' Fuuuufufuufu~'

' Fuuuufufuufu~'

' Fuuuufufuufu~'

' Fuuuufufuufu~'

Sudah sedari tadi siulan menyeramkan itu menggema di telinga Haechan. Ia terduduk di atas ranjang sambil memeluk kedua kakinya. Pandangannya kosong dan matanya jarang berkedip. Kondisinya sungguh tidak baik. Napasnya pun belum teratur, masih tersengal-sengal.

'Itu bukan suara Mark hyung yang ku kenal, kan? Iya, kan? Iya, itu bukan suaranya.'

Pelan-pelan ia kumpulkan tenaga dan keberaniannya. Ia bangkit dari ranjang dan setengah berlari mengambil jaket di lemari. Ia ingin mencari Mark. Ia yakin betul kalau itu bukan suara Mark dan saat ini ia hanya bisa berdoa agar tidak terjadi apa-apa pada kekasihnya.

Tidak ia pedulikan jaketnya yang belum terpakai dengan benar. Tidak peduli juga dengan rasa sakit di bagian bawah tubuhnya yang belum hilang. Hanya keselamatan Mark yang ada dibenaknya. Ia bergegas berlari menuju pintu.

KLEKK—

Dan terima kasih Tuhan.
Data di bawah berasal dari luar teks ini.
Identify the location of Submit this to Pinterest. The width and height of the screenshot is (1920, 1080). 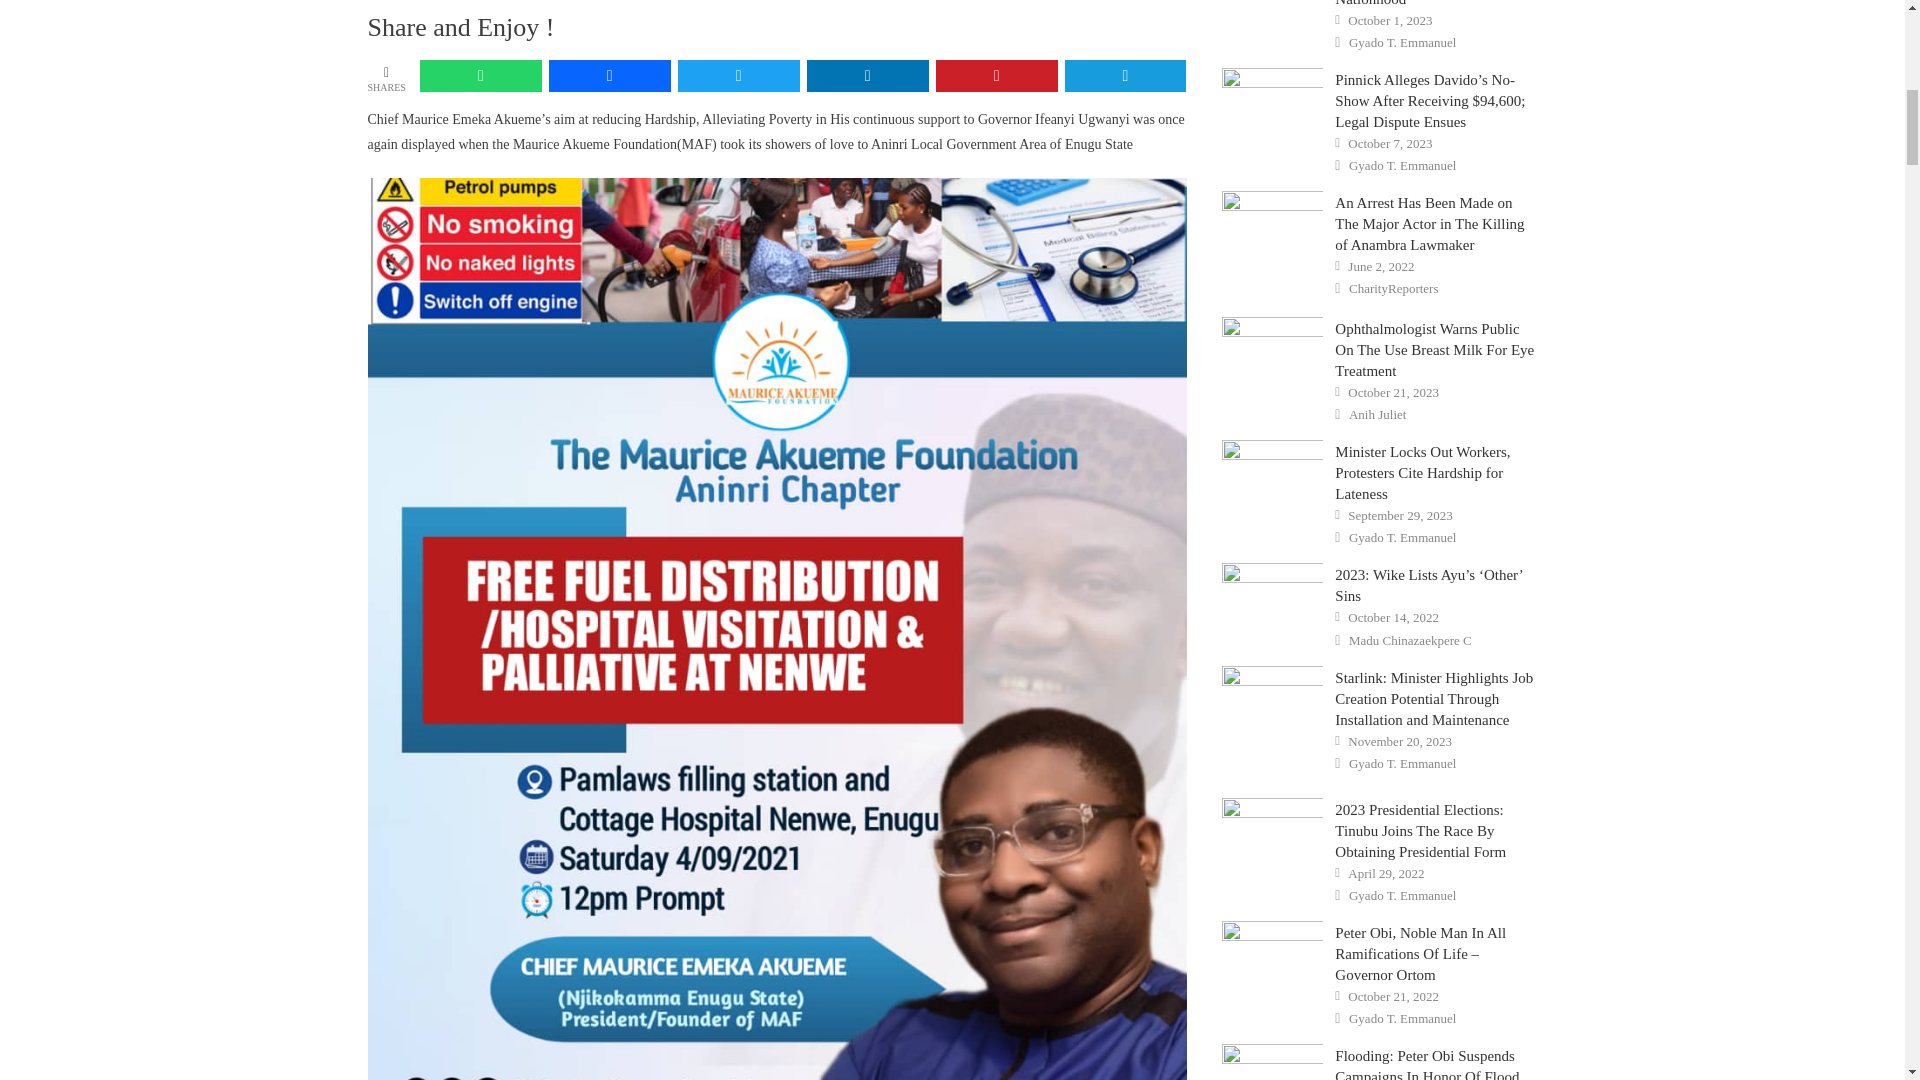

Mark sudah tiba bersamaan dengan saat Haechan membuka knop pintu.

Haechan menatap mata Mark beberapa saat, memastikan bahwa yang ia lihat di depannya adalah makhluk nyata bernama Mark.
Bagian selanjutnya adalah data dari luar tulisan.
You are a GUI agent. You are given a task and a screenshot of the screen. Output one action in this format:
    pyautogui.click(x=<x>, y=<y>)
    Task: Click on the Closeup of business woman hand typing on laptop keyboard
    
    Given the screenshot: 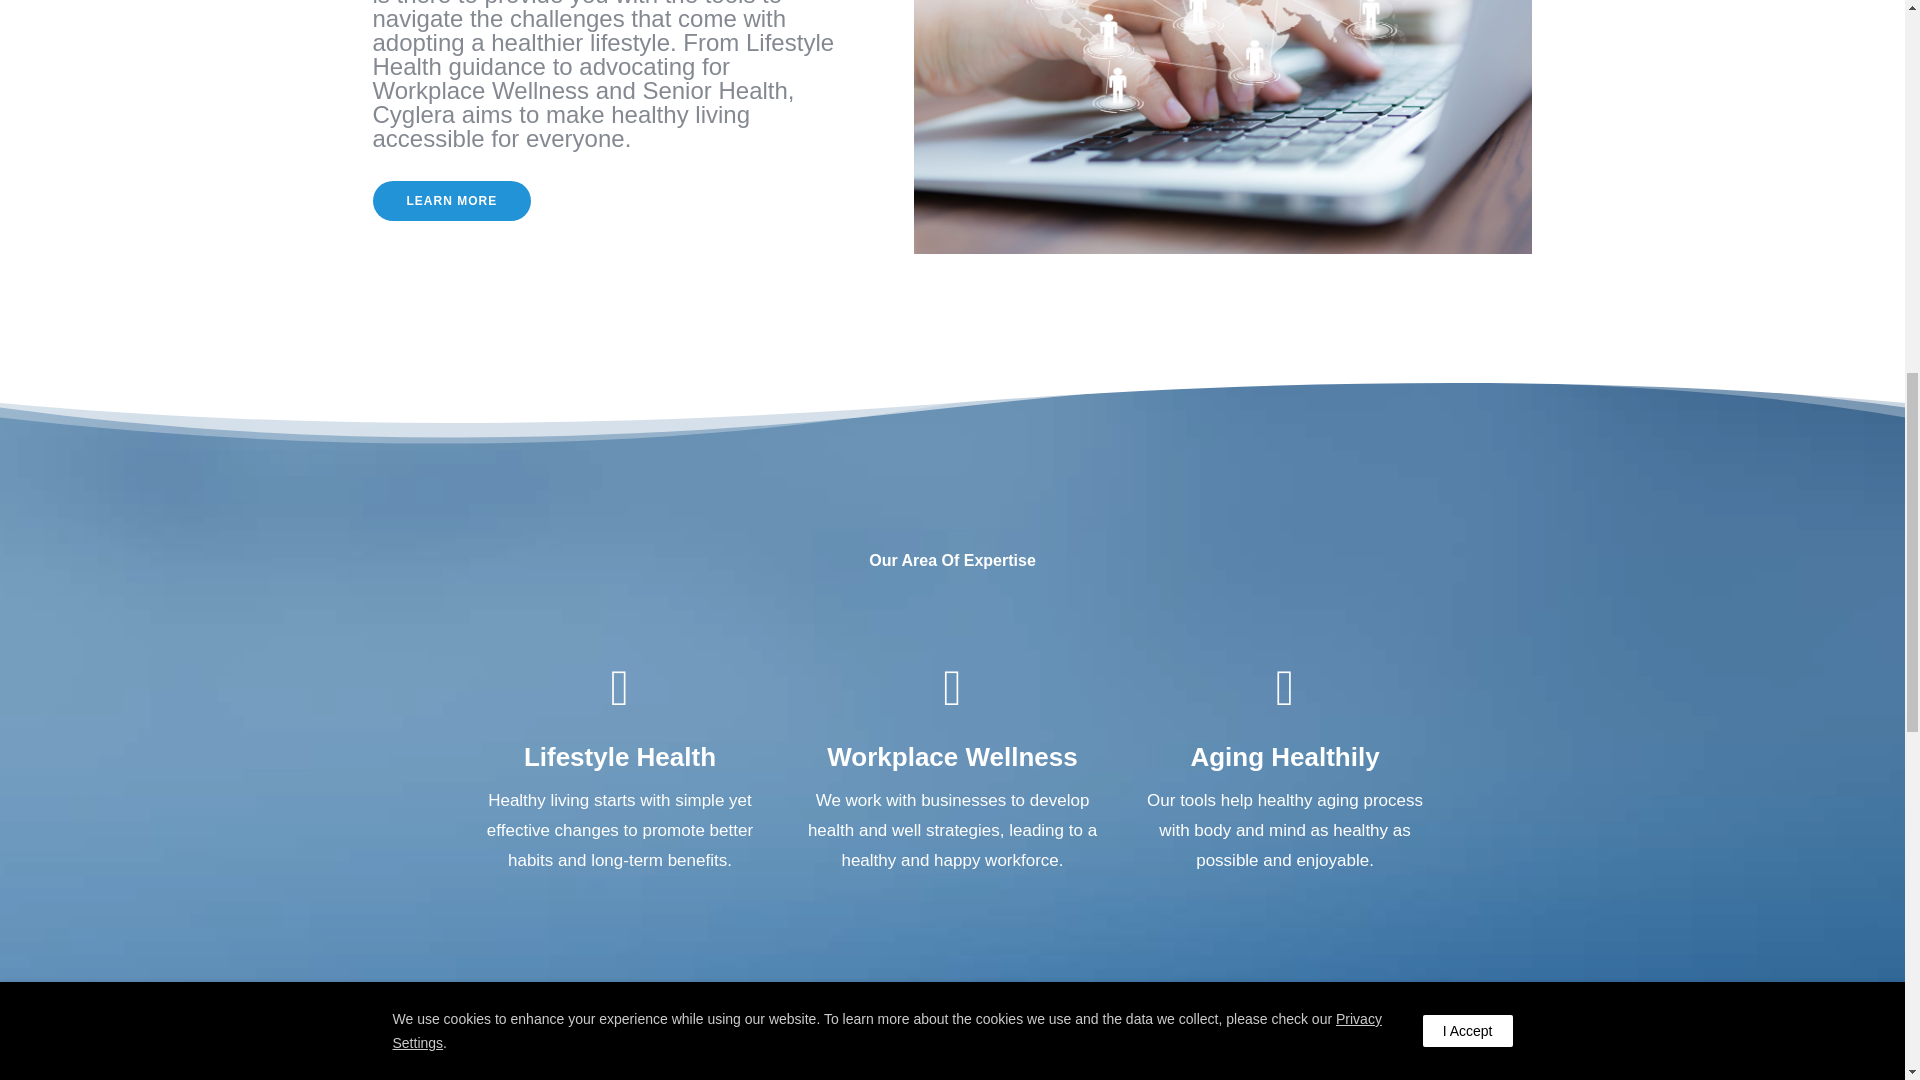 What is the action you would take?
    pyautogui.click(x=1222, y=126)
"Huh? Kau mau pergi kemana?" Mark bingung melihat kekasihnya yang terlihat terburu-buru.

Masa bodoh dengan pertanyaan Mark. Sekarang, Haechan hanya ingin memeluk erat kekasihnya. Terlalu erat hingga membuat Mark bertambah bingung. 'Anak ini kenapa?'

"Hyung...syukurlah kau baik-baik saja. Jangan tinggalkan aku." Ucap Haechan dengan suara parau.

"Ada apa? Kenapa kau tiba-tiba menangis seperti ini? Dan bisakah kita pindah ke dalam? Kita berdua masih di depan pintu, sayang."

Perlahan Mark melangkah masuk ke dalam rumah. Haechan enggan melepas pelukannya. Mark letakkan di atas meja terlebih dahulu bungkusan-bungkusan makanan yang ia bawa. Haechan tetap enggan melepas pelukannya. Mark lalu duduk di sofa ruang tamu. Haechan masih saja enggan melepas pelukannya. Kurang lebih lima menit Mark hanya diam memeluk sambil mengusap lembut punggung Haechan yang sedang menangis. Akhirnya, Haechan tidak lagi enggan melepas pelukannya.

"Tunggulah sebentar, akan ku ambilkan minuman untukmu."

"Hyung! Yang tadi menelponku bukan kau, kan?"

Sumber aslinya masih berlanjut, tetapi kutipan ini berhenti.